Во дни гонений девы нежных лет вступали в битву, и стяжали венец; было время силы, и дух был тверд. В оных правда утвердила себя, в нас же победу правит ложь. […]
Впавши в руки врагов чистоты, чистоту свою они соблюли, сугубой улучив награду свою — венец страданий и девства венец: и каждый вдвойне крепок другим.
Читатель может убедиться в том, о чем был предупрежден еще при самом начале разбора гимна: никакого риторического заключения, то есть никакого словесного «жеста» перорации, обязательного для грекоязычных кондаков, в конце гимна нет — как в начале гимна не было никакого риторического вступления, «приступа». Интонационно выделенное обращение к небесам или к слушателям, финальное «повышение голоса», дающее форме закругленность, отсутствует. (Ефрем в последний раз корит слушателей, или, что то же, самого себя, не в заключительной строфе, а в предыдущей, и эта покаянная и укоризненная реплика — «в нас же победу правит ложь» — решительно ничем не отличается ни формально, ни содержательно от аналогичных мест, встречающихся на всем протяжении гимна, и не может функционировать как фактор замкнутости формы.)
Но акт медитации, акт «богомыслия» доведен до конца, выполнен, завершен. Завершенность эта даже по–своему маркирована на словесном уровне — только специфическим образом, соответствующим поэтике Ефрема: при помощи ключевых слов. Здесь необходимо отметить два момента.
Во–первых, еще раз, и много выразительнее, чем в прошлый раз (в двадцать пятой строфе), слово «венец» (кШй), тридцать три раза подсказываемое и внушаемое рефреном, становится в центр самих строф — обеих заключительных. Движущийся вперед основной текст и циклически возвращающийся рефрен, окликавшие друг друга с известного расстояния — просьба вспомнить сказанное выше о дистанции, которую сирийская гим–нография, в отличие от грекоязычной, сохраняет между строфой и рефреном, — сошлись на образе «венца». Иначе говоря, этот образ, заданный в рефрене с самого начала, выявлен в тематике основного текста и уже от основного текста возвращен рефрену. Его словесная фиксация — знак решенной задачи.

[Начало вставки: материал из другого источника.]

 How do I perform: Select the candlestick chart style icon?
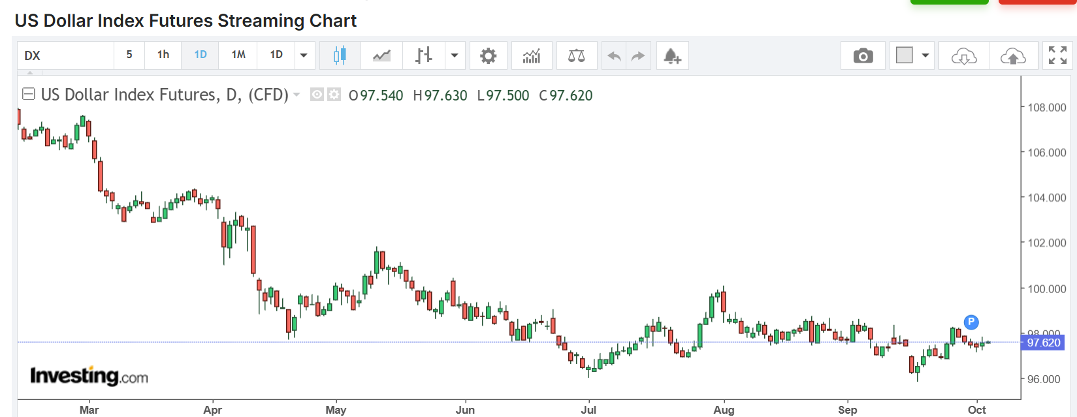point(340,55)
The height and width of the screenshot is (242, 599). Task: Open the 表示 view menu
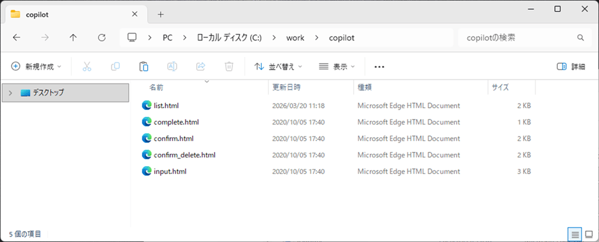337,67
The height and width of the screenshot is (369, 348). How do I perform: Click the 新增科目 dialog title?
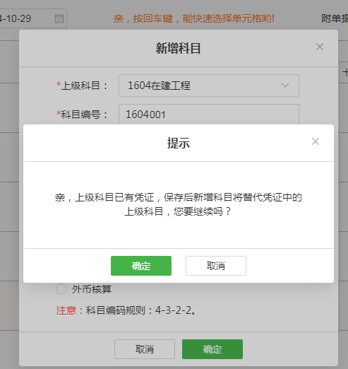point(178,48)
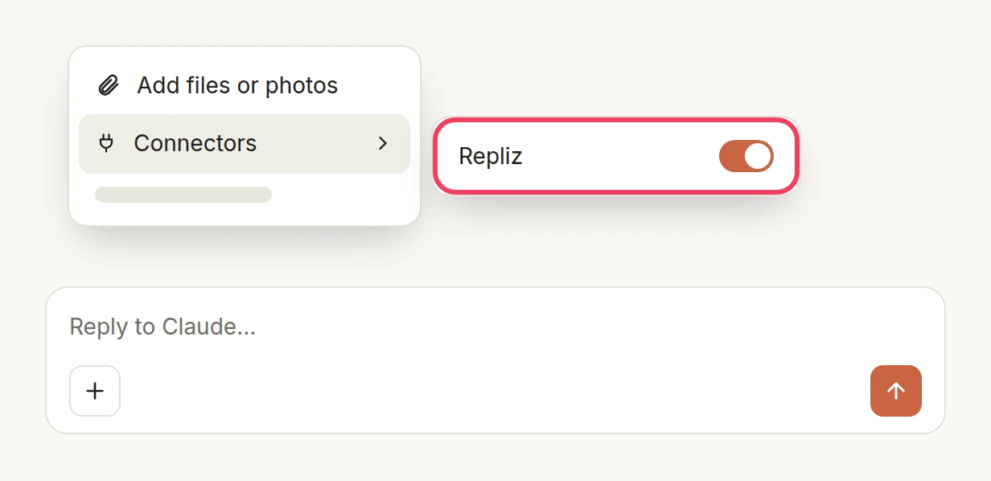Click the Add files or photos text
This screenshot has height=481, width=991.
pos(237,85)
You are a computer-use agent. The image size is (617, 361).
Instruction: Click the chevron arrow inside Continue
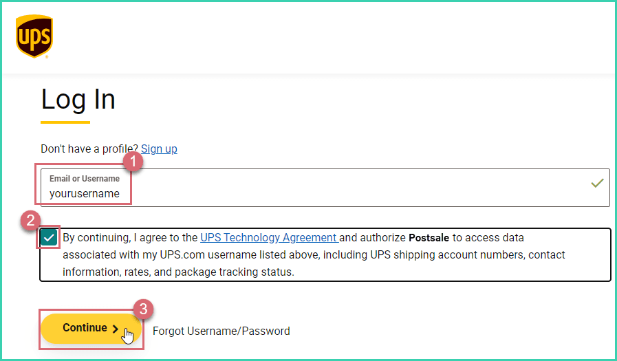pos(115,329)
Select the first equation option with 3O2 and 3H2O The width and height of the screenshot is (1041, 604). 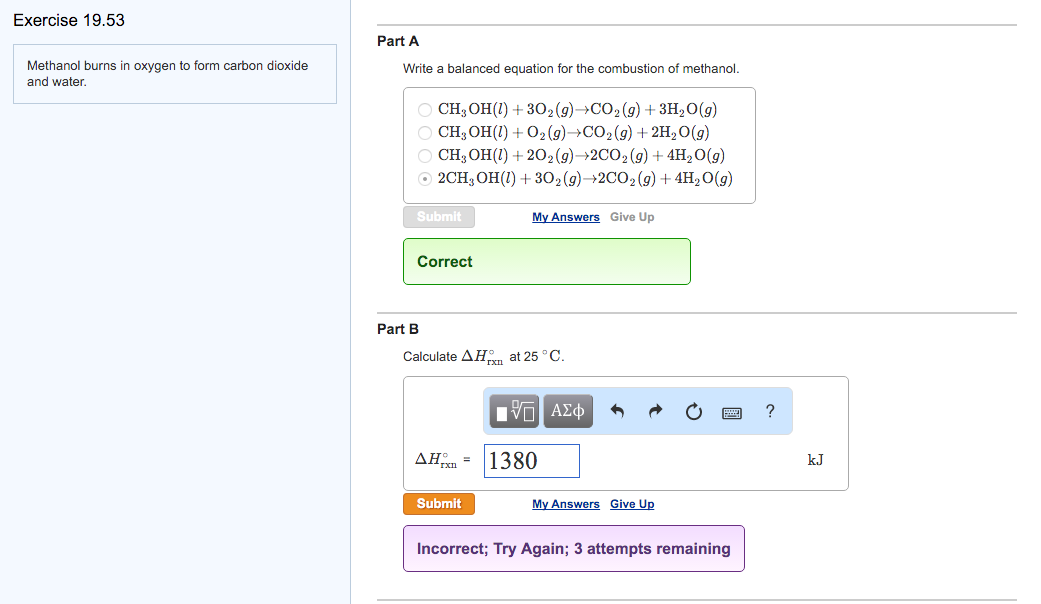425,110
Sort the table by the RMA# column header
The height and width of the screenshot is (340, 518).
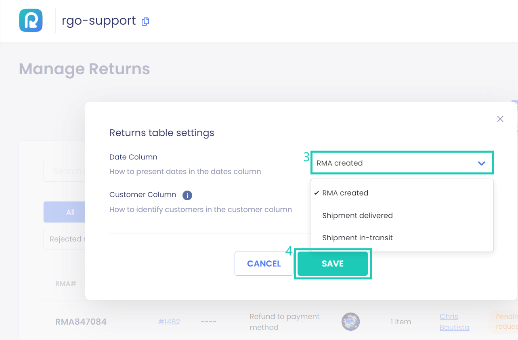tap(65, 283)
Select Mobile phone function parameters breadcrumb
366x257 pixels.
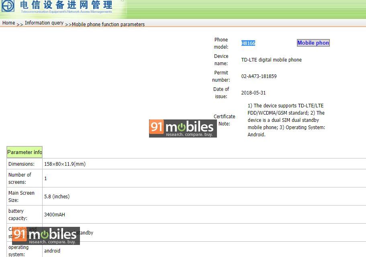(x=108, y=24)
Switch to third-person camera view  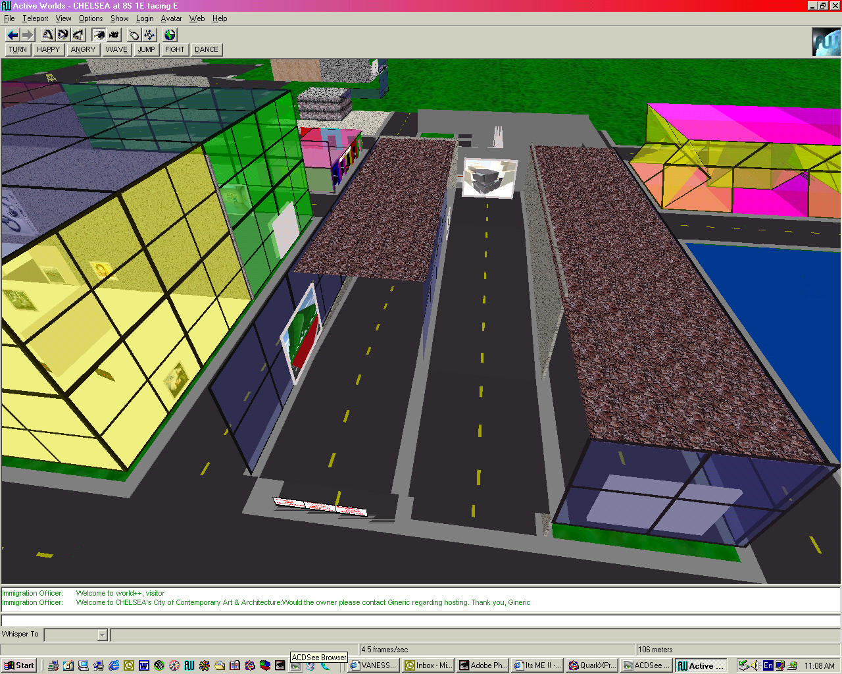(x=114, y=35)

Во–вторых, понятия «мученичества» и «девства», попеременно составлявшие тему «богомыслия», приближавшиеся, придвигавшиеся друг к другу в медитативной работе, как бы обменивавшиеся характеристиками (мученичество как подвиг воздержности, целомудрие как подвиг стойкости), даже предварительно сопрягавшиеся при посредничестве своих подобий (Иосиф и Сусанна как «прообразы» мучеников и девственников, хотя не мученики и не девственники), — понятия эти под конец названы своими именами, выговорены. Притом они предстают как соединенные атрибуты одних и тех же лиц — девственных мучениц раннего христианства; они полностью сопряжены друг с другом — и с образом «венца». Слова «мученичество» — «девство» — «венец» господствуют над всем словесным составом гимна; и вот теперь они все вместе, все рядом. В поэтике Ефрема это настолько серьезное событие, что искусственное закругление формы и осанка перорации, пожалуй, показались бы рядом с ним поверхностными, чуть ли не назойливыми.